When it launched in 1993, Doom was the pinnacle of PC gaming and a forefather of the first-person shooter genre. These days, modern technology can make short work of the once cutting-edge game. That is why it is now possible to play Doom on just about every tech device. You can now also include Windows Notepad in the list of obscure places Doom now runs.

Developer Sam Chiet has been able to create a fully operational version of id Software’s classic in Notepad. Interestingly, this is a completely unmodified port of the game that runs in Microsoft’s native text editor for Windows.

To highlight the success, Chiet published a video on Twitter and YouTube.
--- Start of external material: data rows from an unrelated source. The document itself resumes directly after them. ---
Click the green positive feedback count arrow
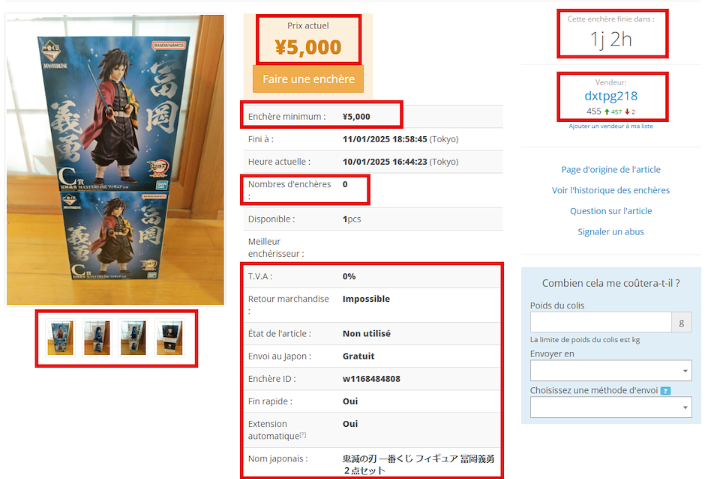The height and width of the screenshot is (479, 708). tap(607, 112)
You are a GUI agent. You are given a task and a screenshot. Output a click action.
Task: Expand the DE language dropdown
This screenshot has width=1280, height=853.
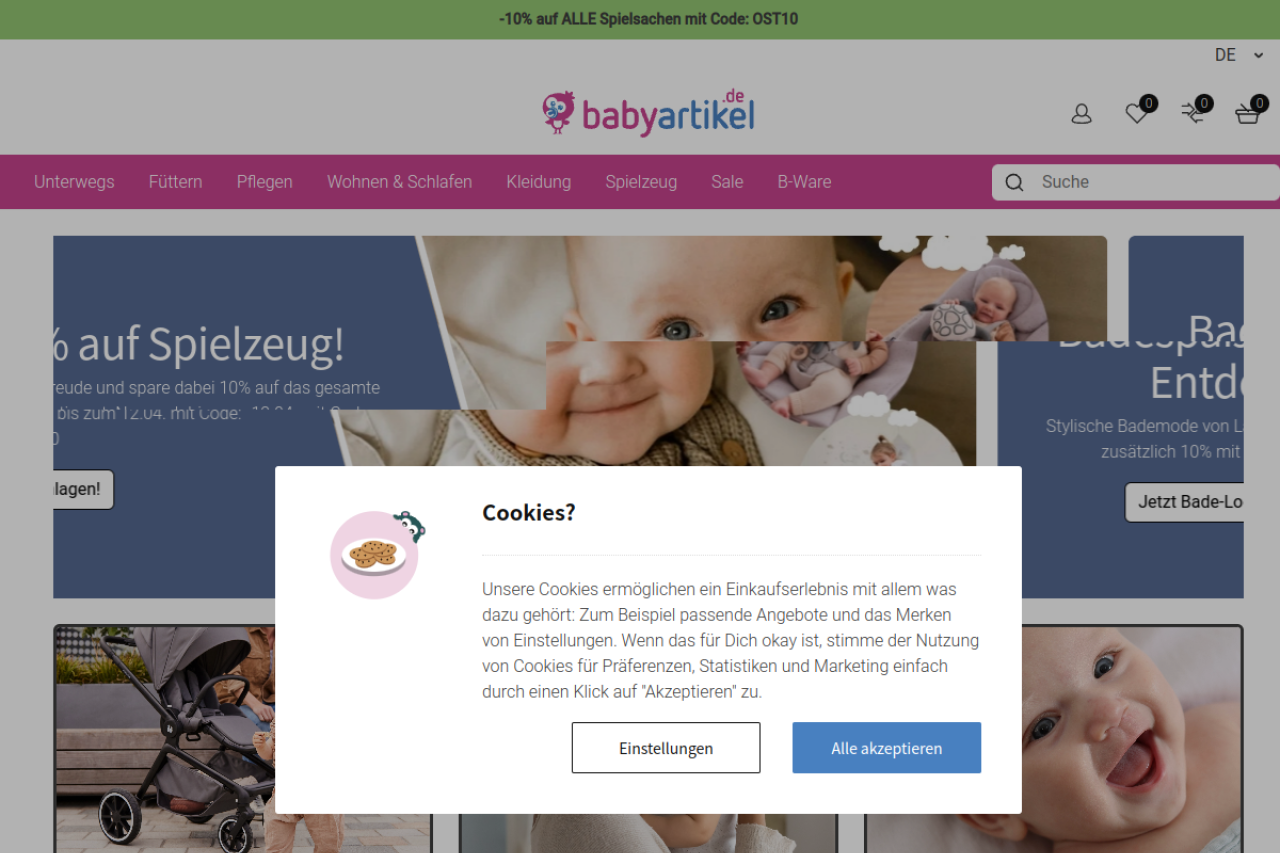(1239, 55)
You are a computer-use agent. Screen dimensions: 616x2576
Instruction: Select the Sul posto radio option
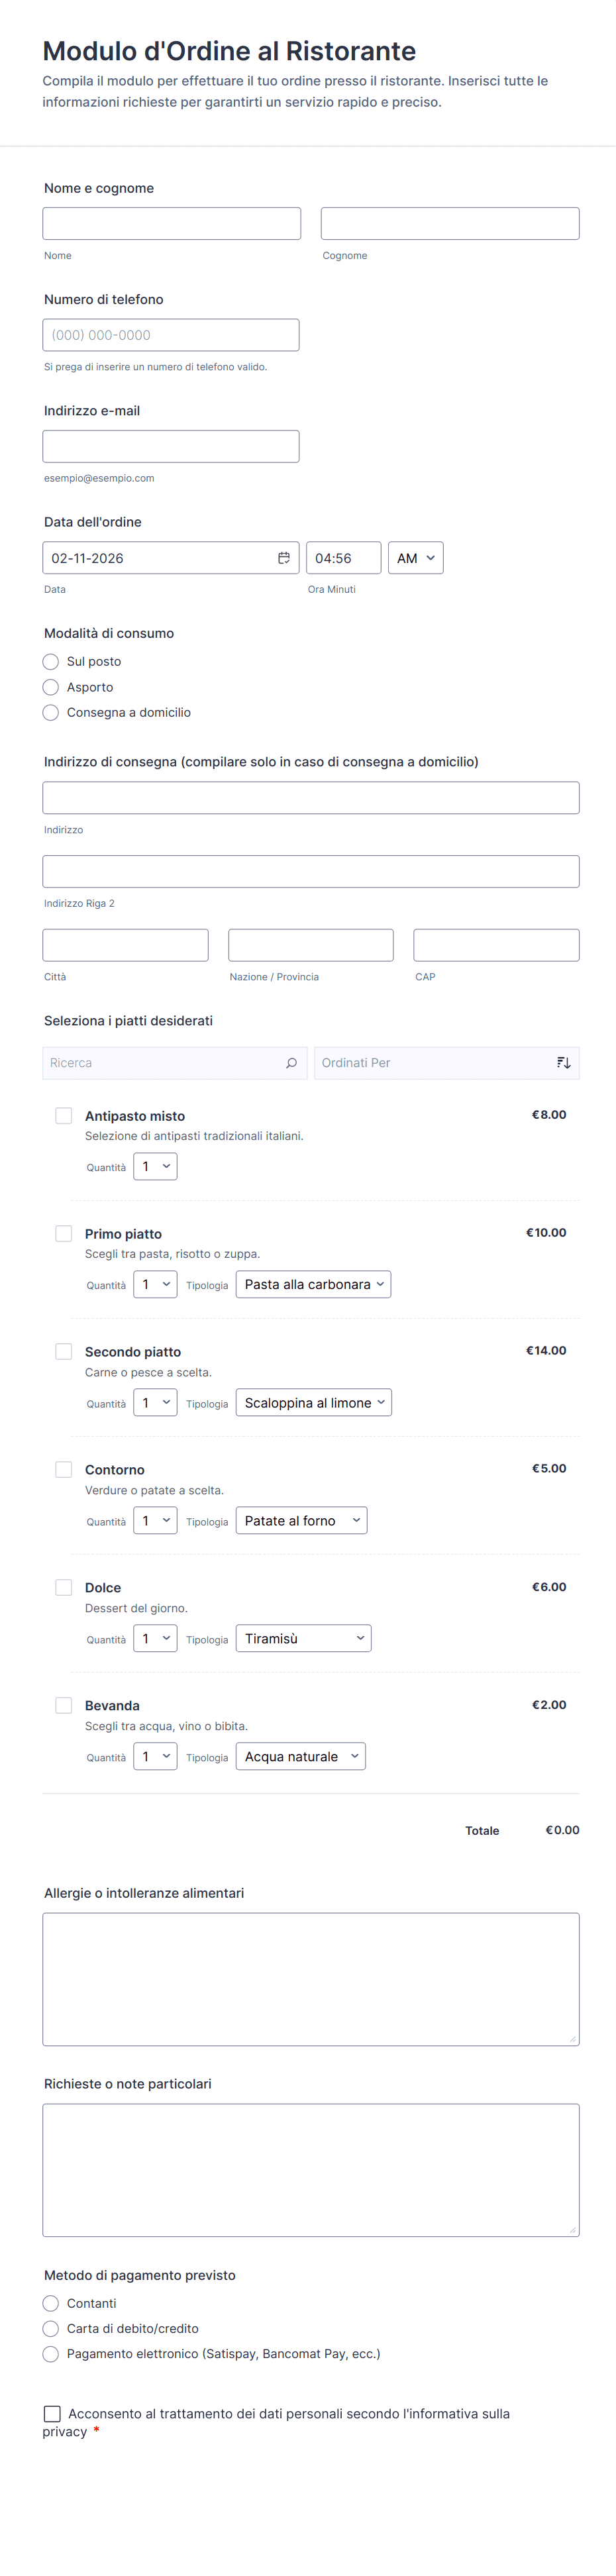tap(51, 662)
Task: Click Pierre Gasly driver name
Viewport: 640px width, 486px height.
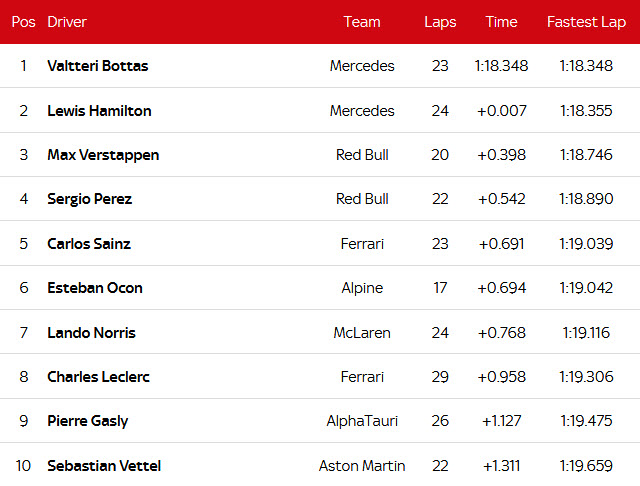Action: click(87, 421)
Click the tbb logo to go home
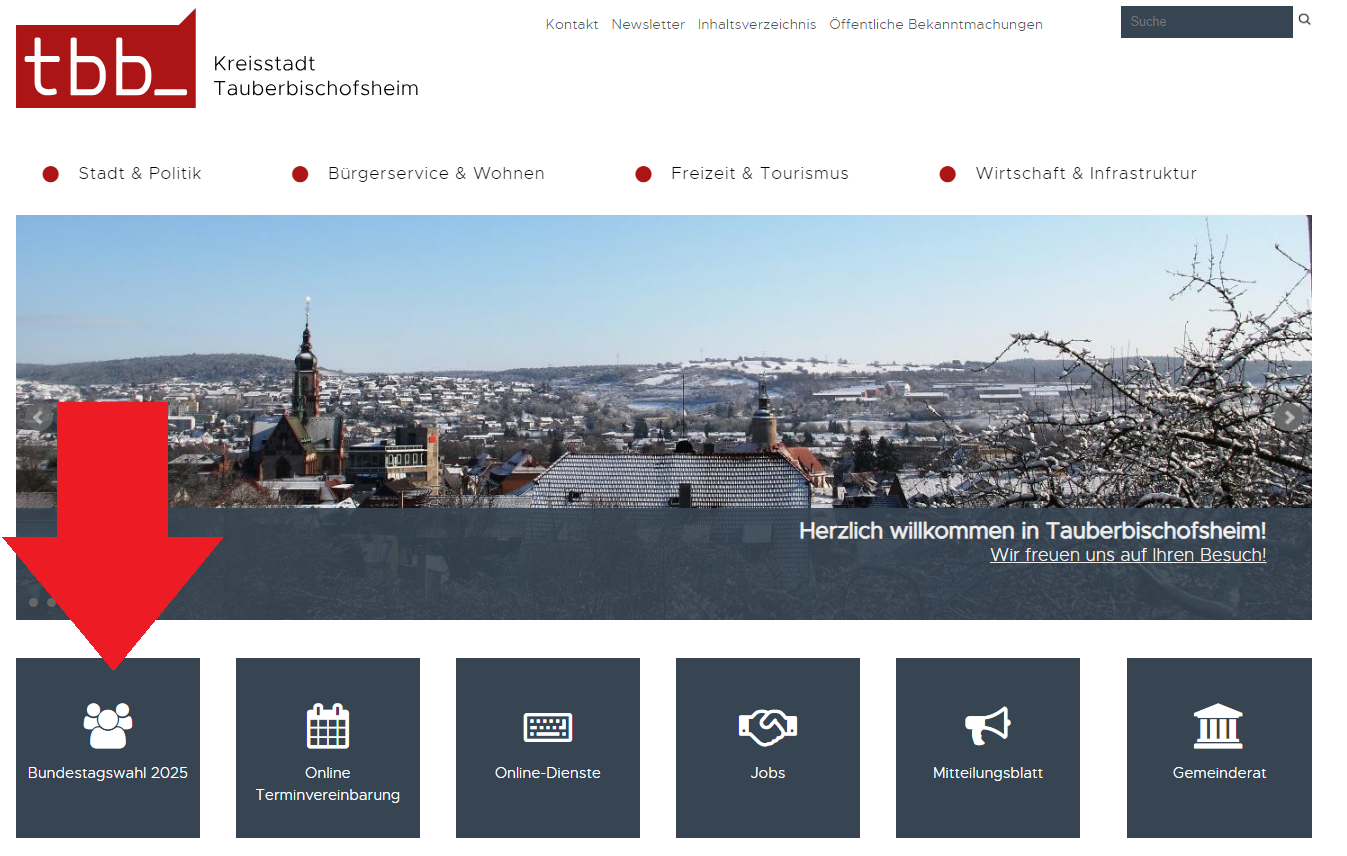1347x856 pixels. (106, 60)
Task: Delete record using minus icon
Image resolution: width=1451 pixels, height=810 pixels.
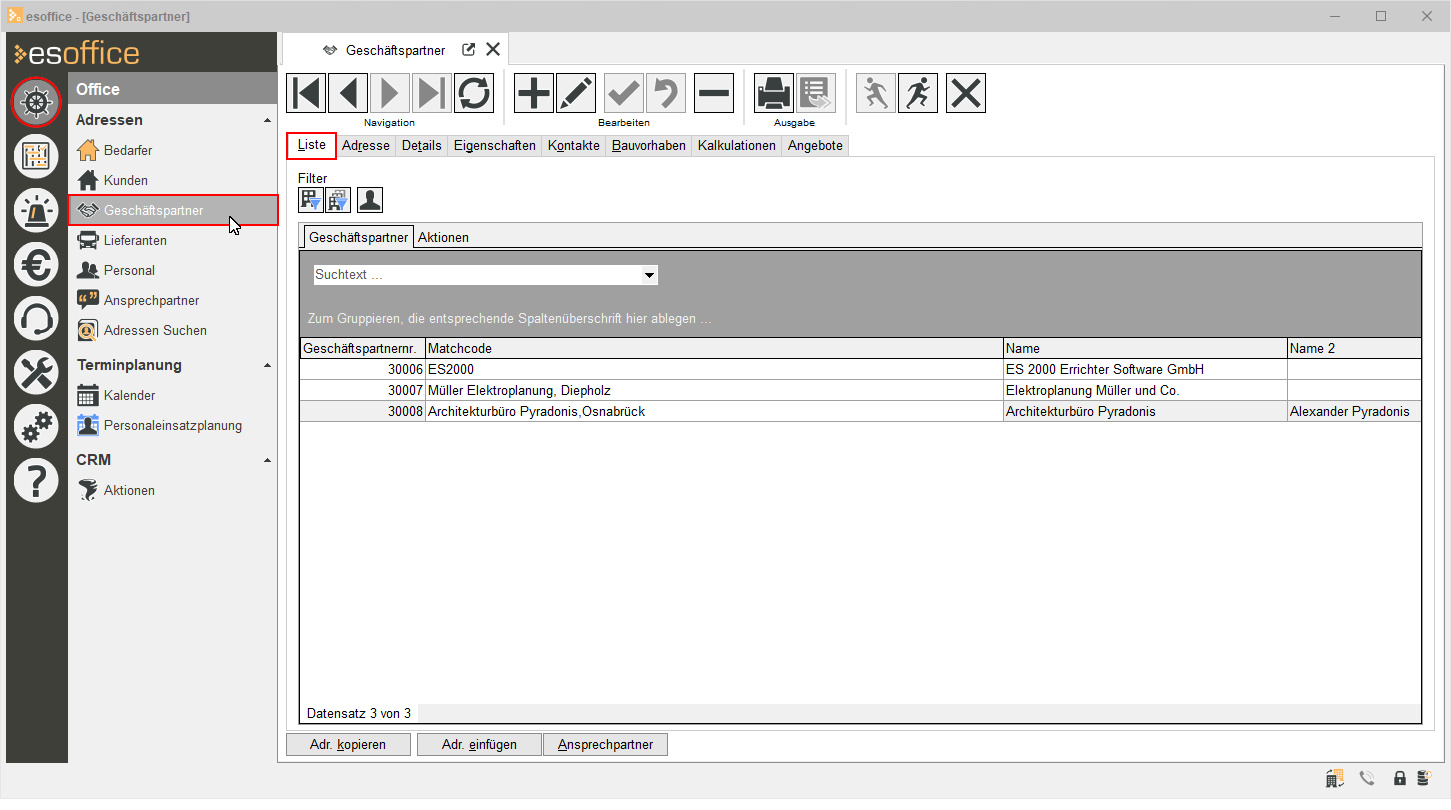Action: (714, 93)
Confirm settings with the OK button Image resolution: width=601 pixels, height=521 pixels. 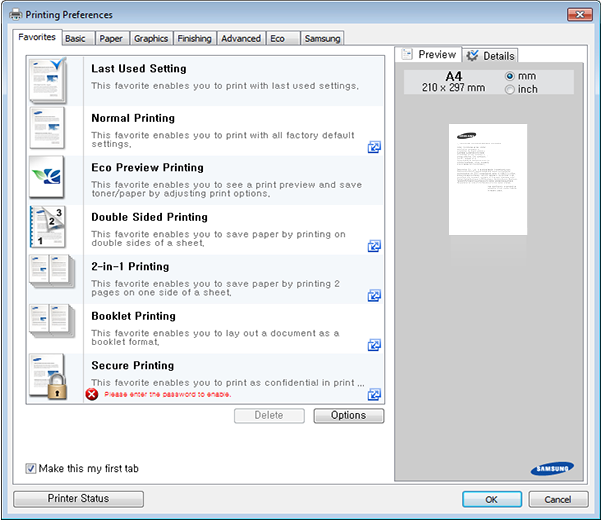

He is also pledging to release the Notepad port of Doom publicly in the near future.

“It’ll take some work to polish NotepadDoom into something releasable, but it’ll almost certainly happen over the next couple days,” he said in another tweet.


Doom has shown up in strange places over the years, such as on a McDonald’s digital ordering kiosk, within the game itself (Doom in Doom), a pregnancy monitor, an ATM, and more.

Known as one of the most influential games of all time, the original Doom introduced the world to 3D graphics, third-dimension spatiality, networked multiplayer gameplay, and support for player-created modifications.

It influenced following franchises as games such as id Software’s own Quake, Goldeneye for consoles, and modern FPS games like Call of Duty and Halo. Doom has sold over 10 million units worldwide and has spawned a franchise including toys, board games, and movies.